Both methods search for transits, but differ in implementation:

### Box Least Squares (BLS)
**Pros:**
- Built into Astropy (no extra install)
- Fast for targeted searches
- Good statistical framework
- compute_stats() provides detailed validation

**Cons:**
- Simpler transit model (box shape)
- Requires careful period grid setup
- May be less sensitive to grazing transits

### Transit Least Squares (TLS)
**Pros:**
- More sophisticated transit models
- Generally more sensitive
- Better handles grazing transits
- Automatic period grid is more robust

**Cons:**
- Requires separate package
- Slower for very long time series
- Less control over transit shape

**Recommendation**: Try both! TLS is often more sensitive, but BLS is faster and built-in.

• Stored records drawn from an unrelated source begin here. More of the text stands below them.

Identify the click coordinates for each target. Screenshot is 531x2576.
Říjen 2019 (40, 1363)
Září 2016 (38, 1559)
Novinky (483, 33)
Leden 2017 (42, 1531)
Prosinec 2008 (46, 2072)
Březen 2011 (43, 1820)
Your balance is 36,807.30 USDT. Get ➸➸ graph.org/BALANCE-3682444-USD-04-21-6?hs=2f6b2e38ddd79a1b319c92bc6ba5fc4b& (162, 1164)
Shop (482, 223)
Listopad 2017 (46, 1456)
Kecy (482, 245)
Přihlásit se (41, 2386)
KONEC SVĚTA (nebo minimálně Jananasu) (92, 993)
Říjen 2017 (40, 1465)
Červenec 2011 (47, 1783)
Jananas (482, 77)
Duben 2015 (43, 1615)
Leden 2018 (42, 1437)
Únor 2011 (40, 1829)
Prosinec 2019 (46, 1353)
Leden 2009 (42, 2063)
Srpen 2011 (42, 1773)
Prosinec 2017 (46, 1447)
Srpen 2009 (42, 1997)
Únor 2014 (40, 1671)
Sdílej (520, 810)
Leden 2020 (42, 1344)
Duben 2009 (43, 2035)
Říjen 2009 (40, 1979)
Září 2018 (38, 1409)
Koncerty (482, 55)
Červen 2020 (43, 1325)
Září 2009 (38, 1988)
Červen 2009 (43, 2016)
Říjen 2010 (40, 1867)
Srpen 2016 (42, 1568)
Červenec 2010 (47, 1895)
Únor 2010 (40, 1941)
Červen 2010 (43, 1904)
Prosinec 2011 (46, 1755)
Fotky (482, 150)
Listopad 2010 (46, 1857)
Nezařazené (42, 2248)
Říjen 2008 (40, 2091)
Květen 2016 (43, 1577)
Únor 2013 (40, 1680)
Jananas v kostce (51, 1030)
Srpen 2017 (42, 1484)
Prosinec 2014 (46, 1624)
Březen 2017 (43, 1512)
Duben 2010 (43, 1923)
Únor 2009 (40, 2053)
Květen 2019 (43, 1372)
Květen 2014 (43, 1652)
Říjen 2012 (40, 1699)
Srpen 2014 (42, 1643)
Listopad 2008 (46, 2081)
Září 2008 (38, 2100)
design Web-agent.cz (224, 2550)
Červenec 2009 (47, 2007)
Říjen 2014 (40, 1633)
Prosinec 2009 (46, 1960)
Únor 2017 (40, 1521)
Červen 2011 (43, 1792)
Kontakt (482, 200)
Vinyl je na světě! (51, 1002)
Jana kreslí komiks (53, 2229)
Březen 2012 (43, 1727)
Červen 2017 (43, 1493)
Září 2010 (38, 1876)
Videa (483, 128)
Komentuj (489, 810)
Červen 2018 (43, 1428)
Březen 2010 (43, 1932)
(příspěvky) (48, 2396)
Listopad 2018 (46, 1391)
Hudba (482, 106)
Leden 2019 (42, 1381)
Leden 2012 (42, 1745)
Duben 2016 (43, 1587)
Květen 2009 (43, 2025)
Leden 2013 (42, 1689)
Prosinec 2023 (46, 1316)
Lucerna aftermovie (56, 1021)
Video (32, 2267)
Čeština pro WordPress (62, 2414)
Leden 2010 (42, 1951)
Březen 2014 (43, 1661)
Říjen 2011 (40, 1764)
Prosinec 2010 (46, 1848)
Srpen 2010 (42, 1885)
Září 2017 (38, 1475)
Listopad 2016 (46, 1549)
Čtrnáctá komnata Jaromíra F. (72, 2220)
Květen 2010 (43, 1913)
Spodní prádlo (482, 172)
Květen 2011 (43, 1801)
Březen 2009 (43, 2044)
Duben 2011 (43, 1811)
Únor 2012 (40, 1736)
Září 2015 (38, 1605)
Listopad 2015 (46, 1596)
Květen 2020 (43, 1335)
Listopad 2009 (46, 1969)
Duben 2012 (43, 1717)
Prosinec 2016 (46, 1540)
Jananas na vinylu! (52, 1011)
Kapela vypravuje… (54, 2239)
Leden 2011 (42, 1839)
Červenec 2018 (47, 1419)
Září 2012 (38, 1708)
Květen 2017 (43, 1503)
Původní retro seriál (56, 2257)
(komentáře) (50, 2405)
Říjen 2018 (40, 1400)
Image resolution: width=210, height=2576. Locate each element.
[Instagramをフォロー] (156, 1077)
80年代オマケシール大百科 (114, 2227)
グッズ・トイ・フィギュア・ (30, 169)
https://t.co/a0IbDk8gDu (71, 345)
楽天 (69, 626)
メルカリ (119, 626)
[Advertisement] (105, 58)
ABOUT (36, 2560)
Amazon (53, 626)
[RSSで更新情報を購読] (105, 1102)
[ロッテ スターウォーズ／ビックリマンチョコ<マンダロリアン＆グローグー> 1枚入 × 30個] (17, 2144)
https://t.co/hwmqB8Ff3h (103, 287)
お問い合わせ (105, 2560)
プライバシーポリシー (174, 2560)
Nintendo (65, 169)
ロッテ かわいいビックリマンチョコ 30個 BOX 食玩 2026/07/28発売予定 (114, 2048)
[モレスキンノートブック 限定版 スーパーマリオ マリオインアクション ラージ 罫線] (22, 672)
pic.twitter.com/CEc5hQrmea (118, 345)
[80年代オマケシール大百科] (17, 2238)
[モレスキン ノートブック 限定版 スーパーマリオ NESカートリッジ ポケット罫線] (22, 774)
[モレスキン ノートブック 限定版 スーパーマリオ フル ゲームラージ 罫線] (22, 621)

## Integration with Preprocessing

BLS works best with preprocessed data. Consider this pipeline:

1. **Quality filtering**: Remove flagged data points
2. **Outlier removal**: Clean obvious artifacts
3. **Detrending**: Remove stellar variability (rotation, trends)
4. **BLS search**: Run period search on cleaned data
5. **Validation**: Use `compute_stats()` to check candidate quality

### Key Considerations

- Preprocessing should **preserve transit shapes** (use gentle methods like `flatten()`)
- Don't over-process - too aggressive cleaning removes real signals
- BLS needs reasonable period and duration ranges
- Always validate with multiple metrics (power, SNR, odd-even)

## Common Issues

### Issue: No clear peak
**Causes:**
- Transits too shallow
- Wrong duration range
- Period outside search range
- Over-aggressive preprocessing

**Solutions:**
- Try wider duration range
- Extend period search range
- Use less aggressive `flatten()` window
- Check raw data for transits

### Issue: Period is 2× or 0.5× expected
**Causes:**
- Missing alternating transits
- Data gaps
- Period aliasing

**Solutions:**
- Check both periods manually
- Examine odd-even statistics
- Look at phase-folded plots for both periods

### Issue: High odd-even mismatch
**Cause:**
- Not a planetary transit
- Eclipsing binary
- Instrumental artifact

**Solution:**
- Check `stats['depth_odd']` vs `stats['depth_even']`
- May not be a transiting planet

## Dependencies

```bash
pip install astropy numpy matplotlib
# Optional: lightkurve for preprocessing
pip install lightkurve
```

## References

### Official Documentation
- [Astropy BLS Documentation](https://docs.astropy.org/en/stable/timeseries/bls.html)
- [Astropy Time Series Guide](https://docs.astropy.org/en/stable/timeseries/)

### Key Papers
- **Kovács, Zucker, & Mazeh (2002)**: Original BLS paper - [A&A 391, 369](https://arxiv.org/abs/astro-ph/0206099)
- **Hartman & Bakos (2016)**: VARTOOLS implementation - [A&C 17, 1](https://arxiv.org/abs/1605.06811)

### Related Resources
- [Lightkurve Tutorials](https://lightkurve.github.io/lightkurve/tutorials/)
- [TLS GitHub](https://github.com/hippke/tls) - Alternative transit detection method

## When to Use BLS

**Use BLS when:**
- You want a fast, built-in solution
- You need detailed validation statistics (`compute_stats`)
- Working within the Astropy ecosystem
- You want fine control over period grid

**Use TLS when:**
- Maximum sensitivity is critical
- Dealing with grazing or partial transits
- Want automatic robust period grid
- Prefer more sophisticated transit models

**Use Lomb-Scargle when:**
- Searching for general periodic signals (not specifically transits)
- Detecting stellar rotation, pulsation
- Initial exploration of periodicity

For exoplanet detection, both BLS and TLS are valid choices. Try both and compare results!